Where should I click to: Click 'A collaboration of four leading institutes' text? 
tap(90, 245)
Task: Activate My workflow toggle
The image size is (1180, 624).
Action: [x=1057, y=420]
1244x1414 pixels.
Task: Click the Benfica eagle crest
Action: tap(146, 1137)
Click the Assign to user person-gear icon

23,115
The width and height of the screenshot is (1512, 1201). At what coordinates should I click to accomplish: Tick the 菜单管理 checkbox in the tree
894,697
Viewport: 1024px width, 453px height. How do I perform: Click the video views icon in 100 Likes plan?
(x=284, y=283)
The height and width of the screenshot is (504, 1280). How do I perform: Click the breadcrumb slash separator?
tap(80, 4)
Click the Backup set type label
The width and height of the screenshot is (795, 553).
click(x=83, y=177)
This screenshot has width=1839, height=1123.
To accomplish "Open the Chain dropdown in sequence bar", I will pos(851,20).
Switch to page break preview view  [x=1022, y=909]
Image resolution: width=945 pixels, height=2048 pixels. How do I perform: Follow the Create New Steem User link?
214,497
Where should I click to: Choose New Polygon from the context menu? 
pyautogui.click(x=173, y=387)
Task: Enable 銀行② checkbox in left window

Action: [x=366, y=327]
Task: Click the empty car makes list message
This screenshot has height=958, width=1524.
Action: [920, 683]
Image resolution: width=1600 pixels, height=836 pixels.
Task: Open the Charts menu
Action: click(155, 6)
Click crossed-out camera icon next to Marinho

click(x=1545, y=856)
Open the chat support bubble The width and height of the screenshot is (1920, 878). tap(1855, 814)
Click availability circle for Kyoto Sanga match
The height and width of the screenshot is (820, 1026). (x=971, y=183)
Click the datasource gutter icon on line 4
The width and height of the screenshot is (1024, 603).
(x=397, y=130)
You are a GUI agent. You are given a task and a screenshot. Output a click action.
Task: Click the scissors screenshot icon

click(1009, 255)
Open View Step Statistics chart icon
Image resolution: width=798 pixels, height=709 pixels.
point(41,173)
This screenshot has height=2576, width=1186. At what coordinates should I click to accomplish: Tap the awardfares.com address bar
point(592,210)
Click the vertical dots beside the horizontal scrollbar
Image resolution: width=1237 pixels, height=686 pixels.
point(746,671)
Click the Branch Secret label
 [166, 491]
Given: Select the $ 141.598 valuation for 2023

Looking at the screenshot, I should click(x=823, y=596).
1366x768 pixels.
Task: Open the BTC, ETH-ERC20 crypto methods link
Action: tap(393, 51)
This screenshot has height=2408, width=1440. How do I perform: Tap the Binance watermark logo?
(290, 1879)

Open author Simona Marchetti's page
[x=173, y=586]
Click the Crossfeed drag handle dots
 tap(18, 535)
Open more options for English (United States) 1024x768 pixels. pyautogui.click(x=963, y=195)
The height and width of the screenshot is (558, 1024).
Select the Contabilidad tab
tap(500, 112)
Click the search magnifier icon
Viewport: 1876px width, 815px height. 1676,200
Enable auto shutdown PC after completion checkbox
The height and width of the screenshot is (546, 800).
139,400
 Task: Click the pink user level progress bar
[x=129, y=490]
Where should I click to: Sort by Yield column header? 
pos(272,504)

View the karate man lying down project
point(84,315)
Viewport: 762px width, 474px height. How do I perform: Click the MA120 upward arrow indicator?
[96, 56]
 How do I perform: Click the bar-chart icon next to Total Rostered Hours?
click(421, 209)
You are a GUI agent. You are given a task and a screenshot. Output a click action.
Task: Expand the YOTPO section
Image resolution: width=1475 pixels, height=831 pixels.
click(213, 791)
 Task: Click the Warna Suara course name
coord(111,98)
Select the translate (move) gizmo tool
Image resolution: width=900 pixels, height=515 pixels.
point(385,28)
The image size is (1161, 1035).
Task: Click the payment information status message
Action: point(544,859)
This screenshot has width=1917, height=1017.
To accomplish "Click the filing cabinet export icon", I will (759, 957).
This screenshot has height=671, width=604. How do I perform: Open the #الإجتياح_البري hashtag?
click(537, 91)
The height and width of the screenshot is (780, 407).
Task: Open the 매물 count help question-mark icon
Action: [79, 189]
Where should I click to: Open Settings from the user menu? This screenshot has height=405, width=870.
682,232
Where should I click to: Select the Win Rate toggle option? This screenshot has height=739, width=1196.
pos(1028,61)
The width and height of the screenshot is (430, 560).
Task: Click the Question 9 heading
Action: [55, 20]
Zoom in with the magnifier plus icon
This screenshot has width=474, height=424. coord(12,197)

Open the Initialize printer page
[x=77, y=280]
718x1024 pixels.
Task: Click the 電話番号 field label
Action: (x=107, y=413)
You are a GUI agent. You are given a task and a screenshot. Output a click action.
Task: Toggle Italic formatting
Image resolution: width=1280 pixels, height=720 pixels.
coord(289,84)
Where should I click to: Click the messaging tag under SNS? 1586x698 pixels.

#####

• **ASSIGNMENT**
Wherever a line in the data above holds the word "will", copy that line.

• **SOLUTION TO THE PROBLEM**
To accomplish "Open the Chain dropdown in sequence bar", I will pos(851,20).
To accomplish "Click the filing cabinet export icon", I will (759, 957).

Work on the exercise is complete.